This report is specifically for Postgres.
When you enter a text in the "create multi column filter" edit box, a filter query is automatically generated, like this:
"fieldname1" LIKE '%sometext%' OR
"fieldname2" LIKE '%sometext%' OR
"fieldname3" LIKE '%sometext%'
It neatly escapes field names the postgres-way. However, when a table contains a non-textual field (e.g. Integer), the above query is not valid.
Postgres reports:
ERROR: operator does not exist: integer ~~ unknown
LINE 1: ...tus" WHERE "fieldname1" LIKE '%some%' OR "fieldname2" LIKE '%SOM...
Solution1:
"fieldname1"::text LIKE '%sometext%' OR "fieldname2"::text LIKE '%sometext%' OR "fieldname3"::text LIKE '%sometext%'
Advantage: should be easy to implement.

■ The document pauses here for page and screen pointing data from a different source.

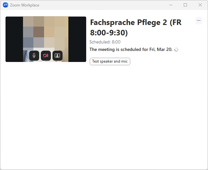Open virtual background settings icon

pos(57,56)
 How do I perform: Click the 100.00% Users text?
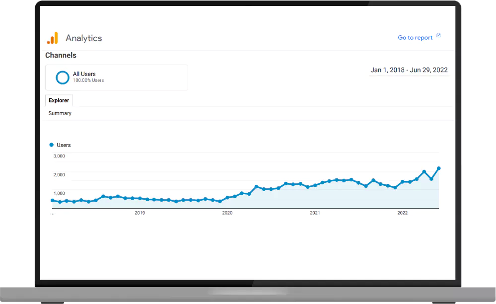pyautogui.click(x=88, y=80)
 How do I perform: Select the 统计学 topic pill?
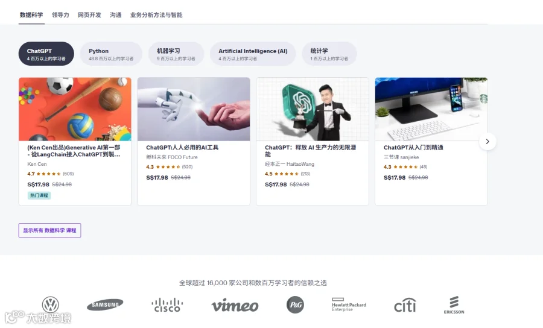pos(329,54)
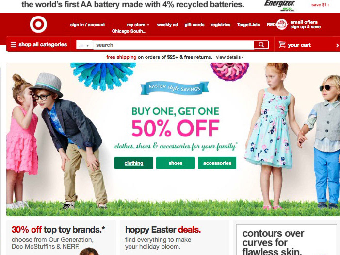
Task: Click the Target bullseye logo
Action: (38, 24)
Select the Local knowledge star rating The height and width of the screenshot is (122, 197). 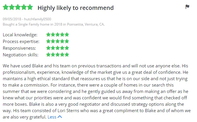click(x=57, y=35)
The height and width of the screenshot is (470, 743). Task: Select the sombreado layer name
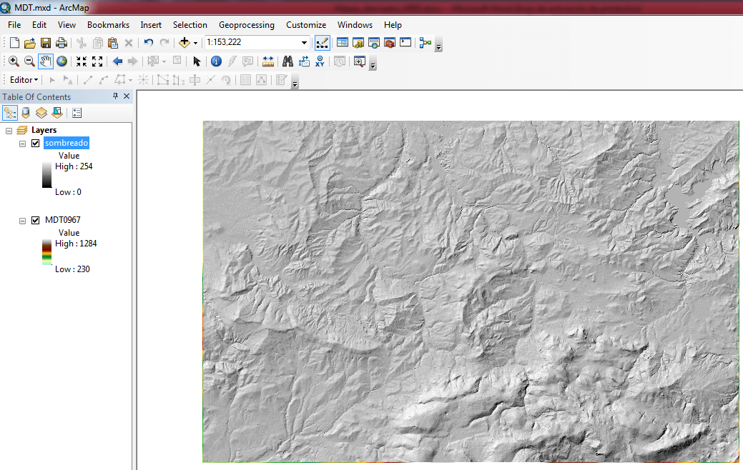66,143
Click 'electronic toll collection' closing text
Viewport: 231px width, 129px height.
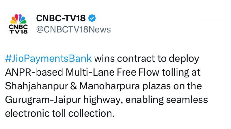(x=60, y=113)
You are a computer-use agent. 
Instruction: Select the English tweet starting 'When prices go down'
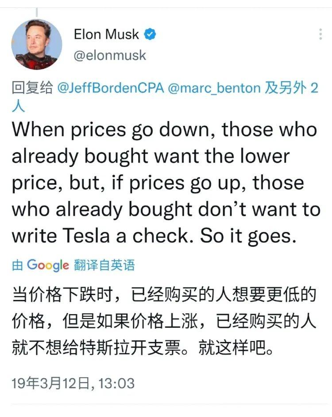(x=166, y=183)
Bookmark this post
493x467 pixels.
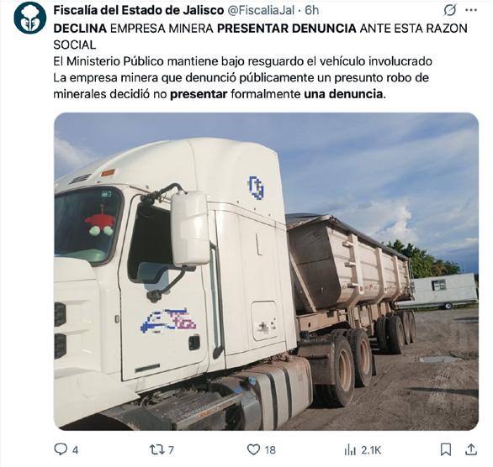coord(446,449)
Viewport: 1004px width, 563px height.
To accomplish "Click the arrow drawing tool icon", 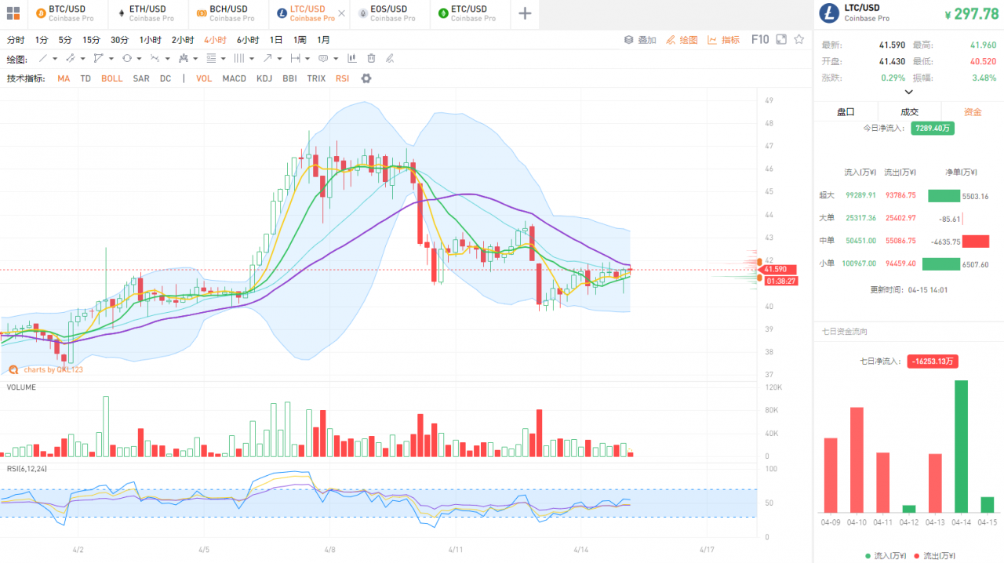I will point(268,58).
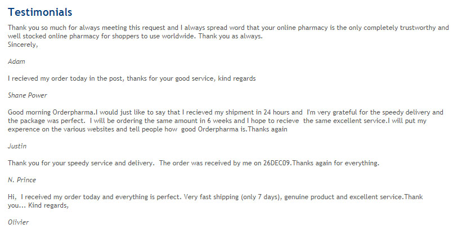The image size is (458, 233).
Task: Click the phrase 'kind regards' in Shane's testimonial
Action: [237, 79]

Disadvantage: probably extremely slow on large tables, because it'll do a conversion for all fields of all rows.
Solution 2:
If the generated query depends on the input, things could run faster. So, when a valid numeric value is given, this gets created:
"textfield1" LIKE '%sometext%' OR
"integerfield2" = 'sometext'::integer OR
"integerfield3" = 'sometext'::integer
When a text is entered, don't attempt to match non-text fields, so we'd get something like this:
"textfield1" LIKE '%sometext%'
It'll leave non-text fields out of the where-clause. There are not going to be matches anyway, so we don't have to bother doing conversions either.